╭─ Available data
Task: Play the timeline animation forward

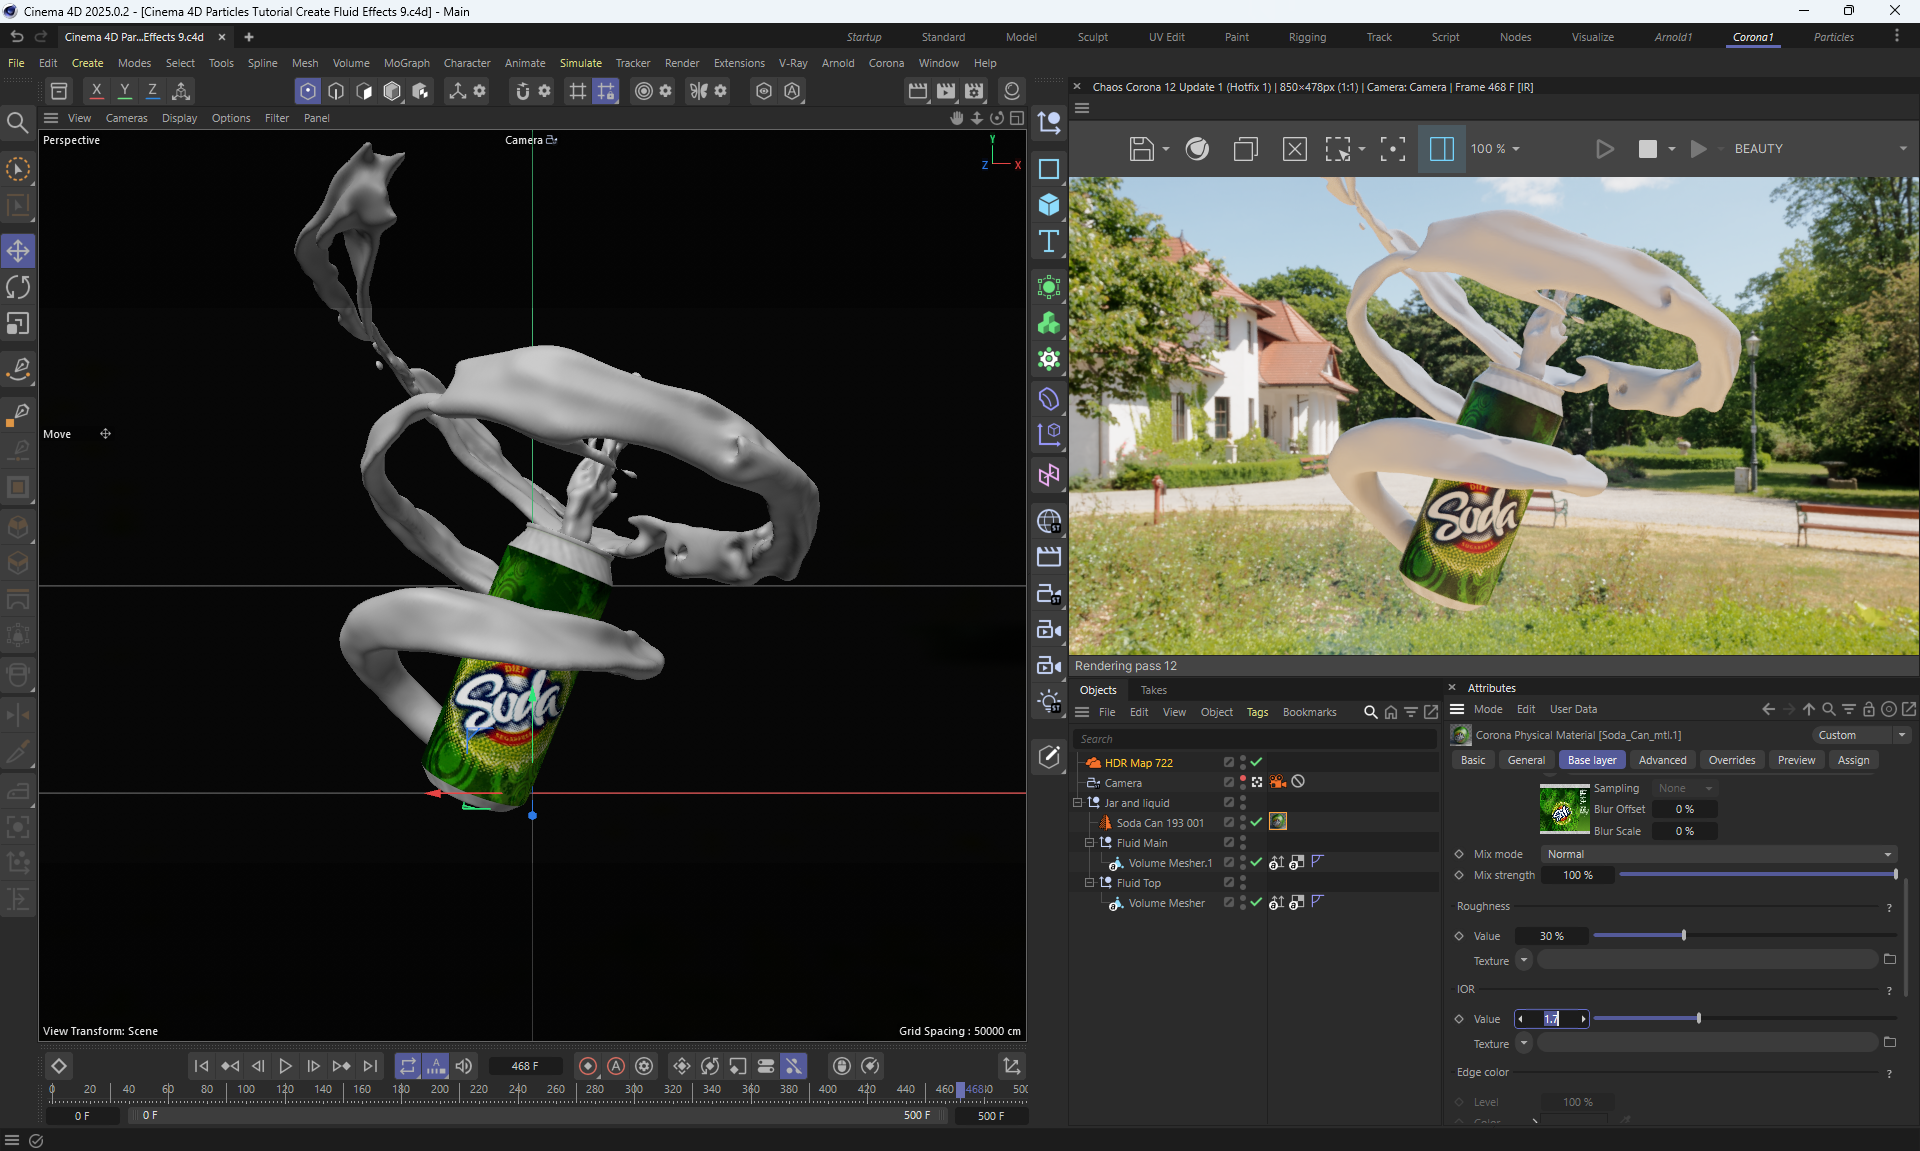Action: [285, 1066]
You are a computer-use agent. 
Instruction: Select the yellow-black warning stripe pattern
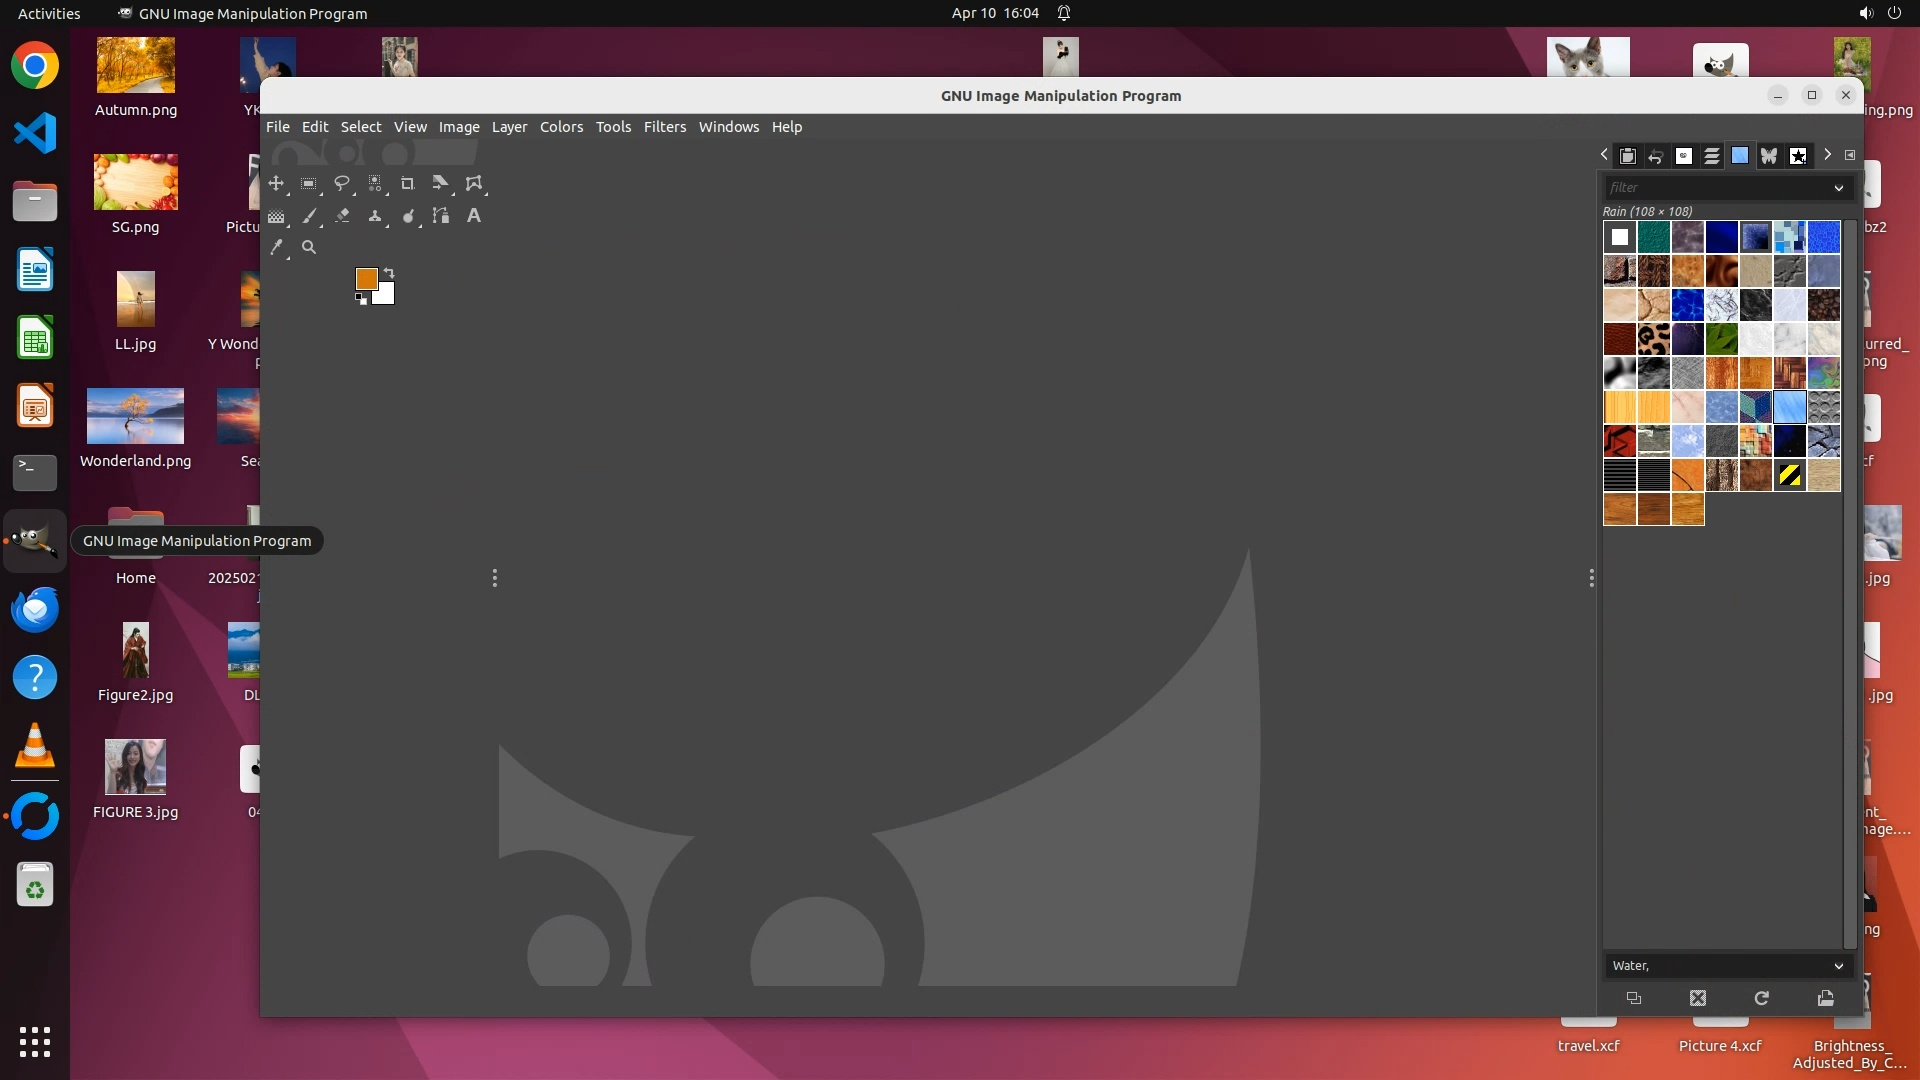pos(1789,476)
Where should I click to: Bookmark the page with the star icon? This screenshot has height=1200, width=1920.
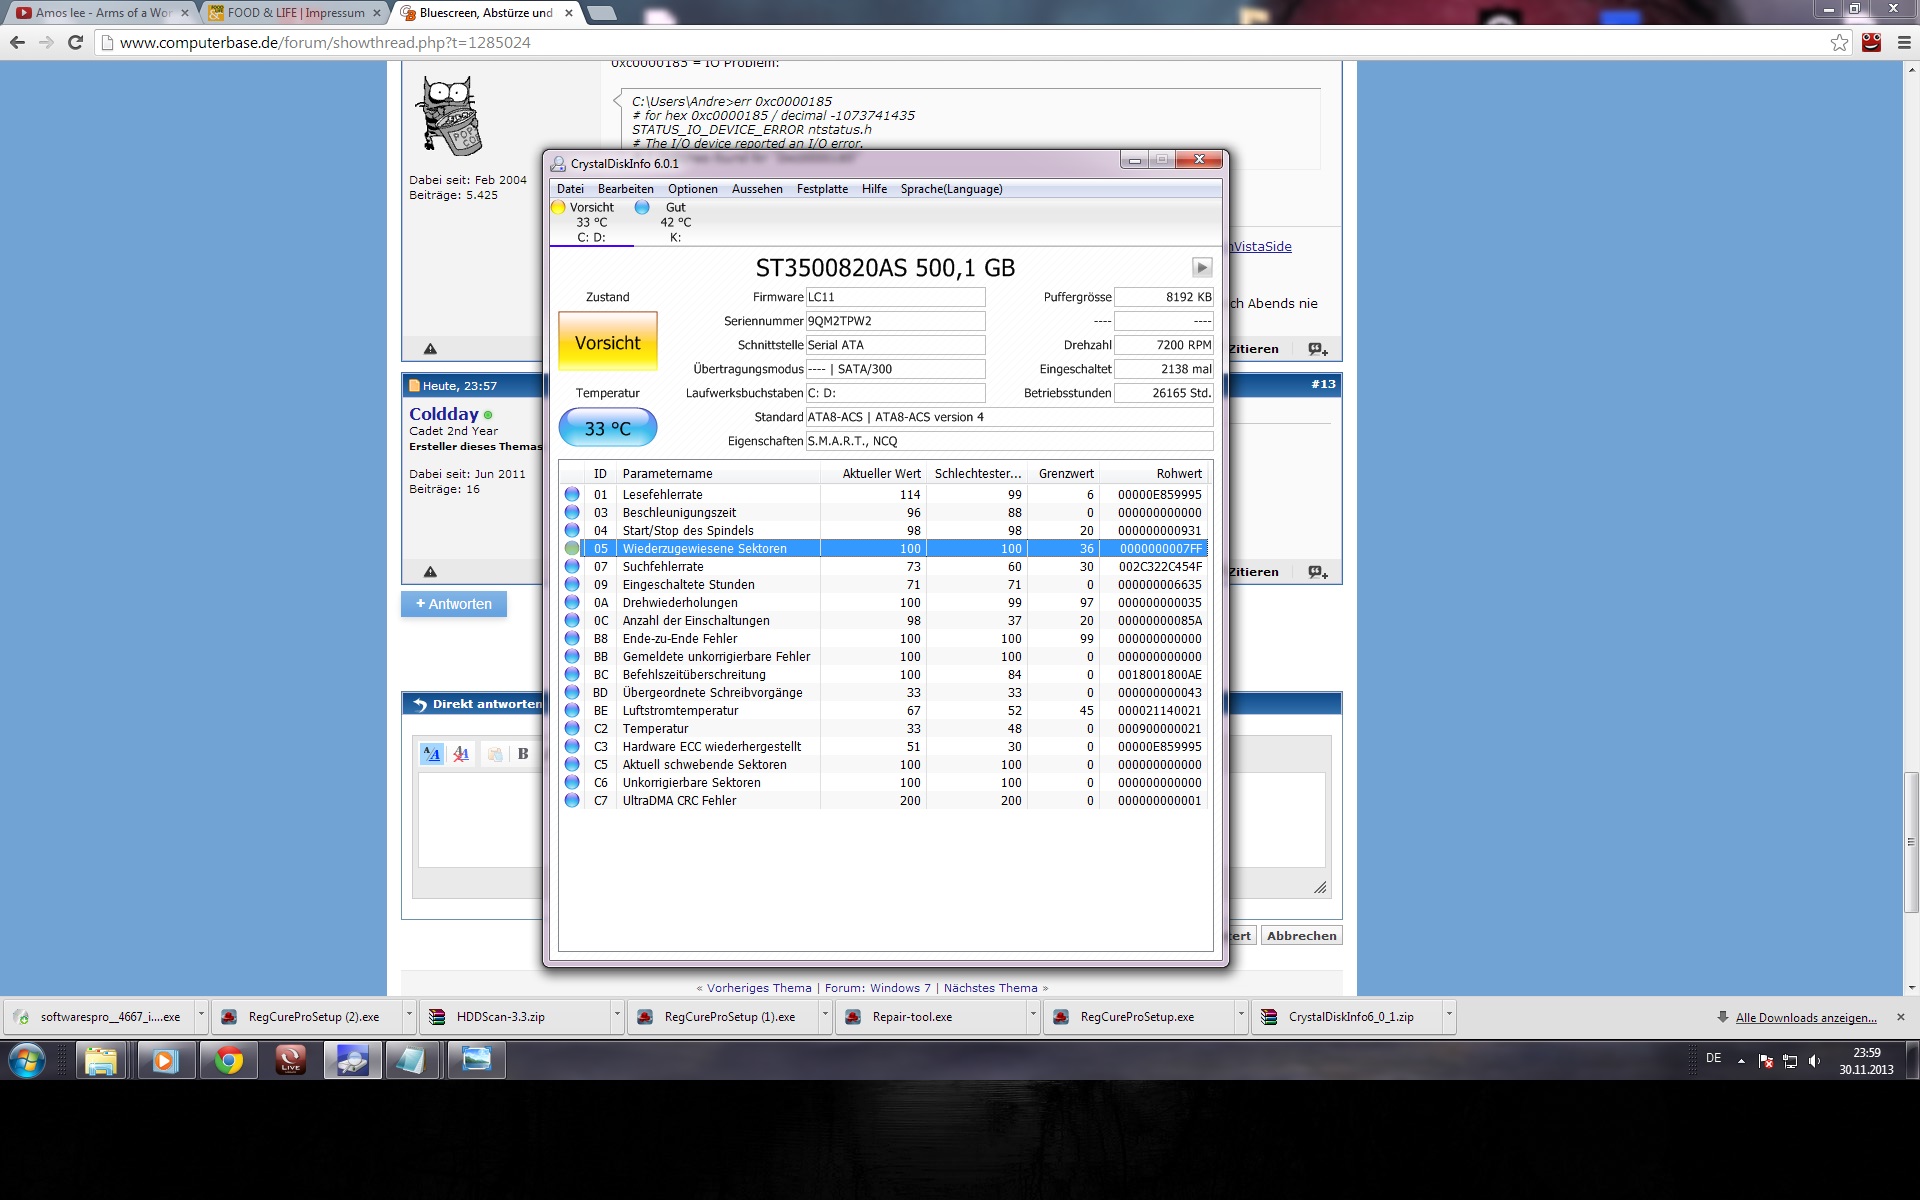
╰─
Everything in the data above gets copied exactly. Only the pictures are skipped.

▶ **Exercise solution**
Task: Play the timeline animation forward

Action: [285, 1066]
You are a computer-use agent. 
Instruction: Select the yellow-black warning stripe pattern
pos(1789,476)
Where should I click to: Bookmark the page with the star icon? This screenshot has height=1200, width=1920.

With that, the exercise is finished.